2018 retail technology predictions part 2
“With online sales growth slowing and stores struggling to maintain sales parity, it’s more important than ever that retailers develop a single view of the customer in order to drive behaviour and take advantage of a significant percentage of customers who want a multi-channel experience. Consumer confidence is clearly on the wane. In October, GFK research forecast consumer confidence to have slipped from -9 to -10. Trading economics are forecasting -12 for the last two months and into 2018. This will drive more caution when it comes to discretionary spend.
Despite the headwinds, there will be winners. Value retail will take on even greater significance over the next year, as consumers tighten their belts, while at the other extreme, luxury brands will quite likely weather the storm. In part buoyed by the continual influx of tourist shoppers from the Far East. Those with the biggest challenge in the year ahead will be the retailers stuck in the middle. Those with a homogenous product and price proposition or a lack of clarity over their value proposition, purpose and relevance. Many of whom also find themselves with too many under-performing stores in their portfolio. For these brands they need to re-think what their customer value proposition is, how they can maintain the relevance of their products and services and move more towards how to extend the lifetime value of customers to their business.
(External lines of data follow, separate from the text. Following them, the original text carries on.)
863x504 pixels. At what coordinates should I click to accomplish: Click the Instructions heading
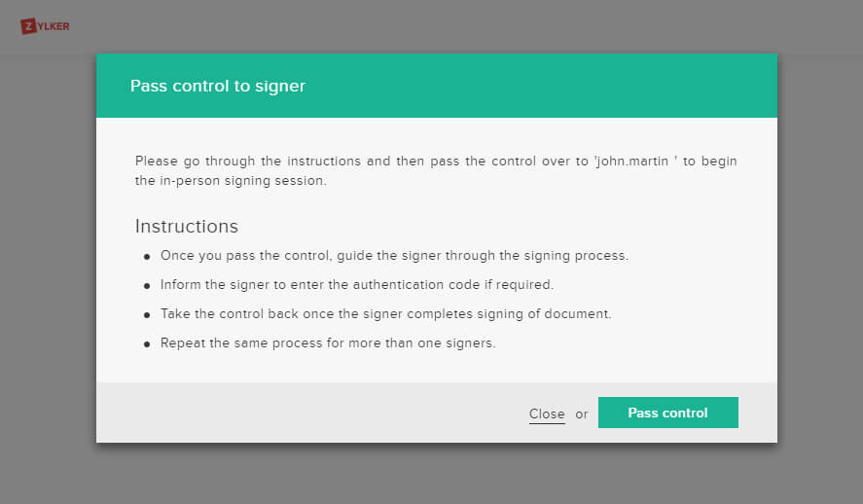[186, 227]
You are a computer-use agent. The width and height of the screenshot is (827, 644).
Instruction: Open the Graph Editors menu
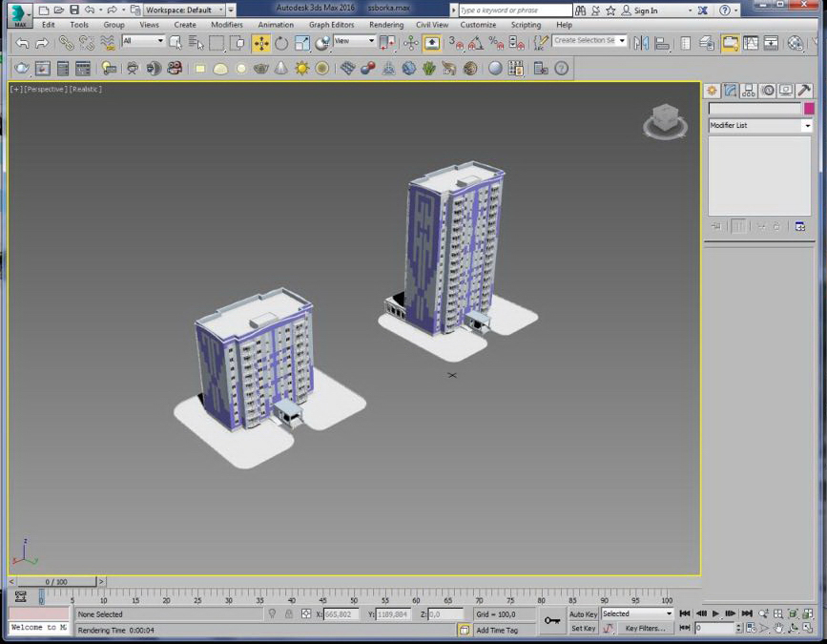331,25
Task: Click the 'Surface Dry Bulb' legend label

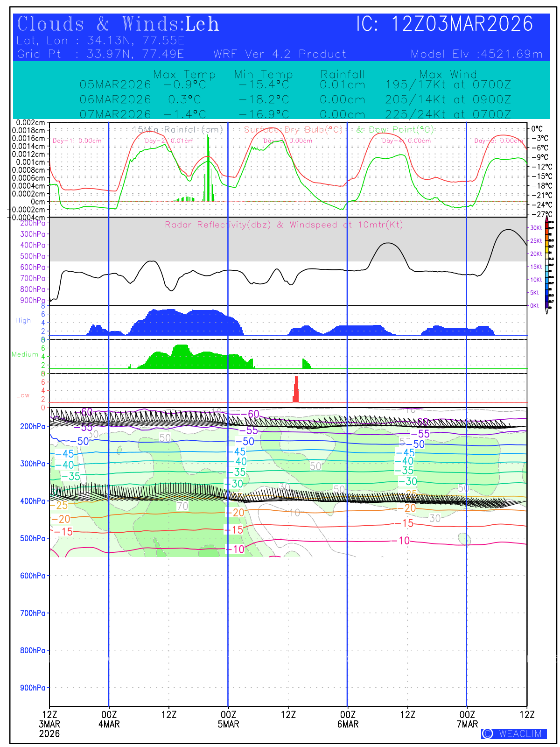Action: [293, 130]
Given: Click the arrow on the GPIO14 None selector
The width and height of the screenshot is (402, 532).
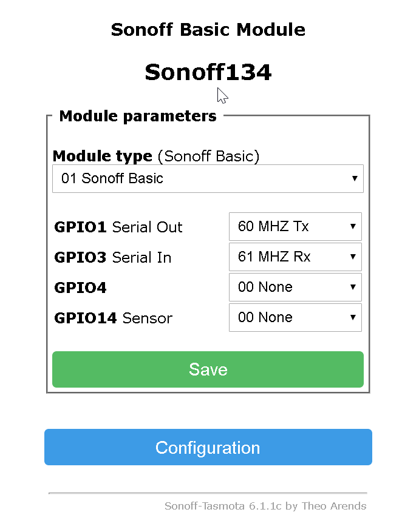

A focus on forward facing KPIs such as customer satisfaction and less on pure commercial KPI’ will helps. If they get the inputs right around customer experience and service, the outputs will take care of themselves. Retailers are also struggling with the cost to serve customers, whose expectations for service levels have been re-set by Amazon, Asos and the likes. This makes the requirement to get closer to existing customers all the more important. From a technology perspective, retailers will be looking to develop a single view of the customer and leverage personalisation tools, so that they can get closer to customers and deliver more relevant products, content and offers, through all channels and touchpoints. AI will continue to play a bigger role in customer engagement while helping retailers to more efficiently and cost-effectively serve customers.” Martin Newman, Founder and Chairman, Practicology
“Admittedly, many brands have ploughed money into integrating technology into their physical stores to compete for footfall. However, it may not have taken off as expected, because many went head first into the investment without ensuring the appropriate back-end infrastructure, or training for sales assistants was in place to make the most of the benefits that in-store technology can bring. There is simply no point in retailers spending huge amounts of money on in-store technology if it does not work properly and nobody knows how to use it.
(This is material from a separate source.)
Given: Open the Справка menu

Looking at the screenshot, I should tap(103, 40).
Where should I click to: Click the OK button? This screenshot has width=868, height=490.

However, when done well smart stores have the ability to boost the bottom line. High-end retailer, Rebecca Minkoff, saw sales shoot up by more than 200% following the introduction of interactive touchscreens that let shoppers choose products to be sent to their dressing rooms. These dressing rooms also include interactive mirrors that can adjust lighting and contact sales associates. Screens will allow people to view the clothes they are trying on in different colours, sizes and looks, completely personalising the customer experience.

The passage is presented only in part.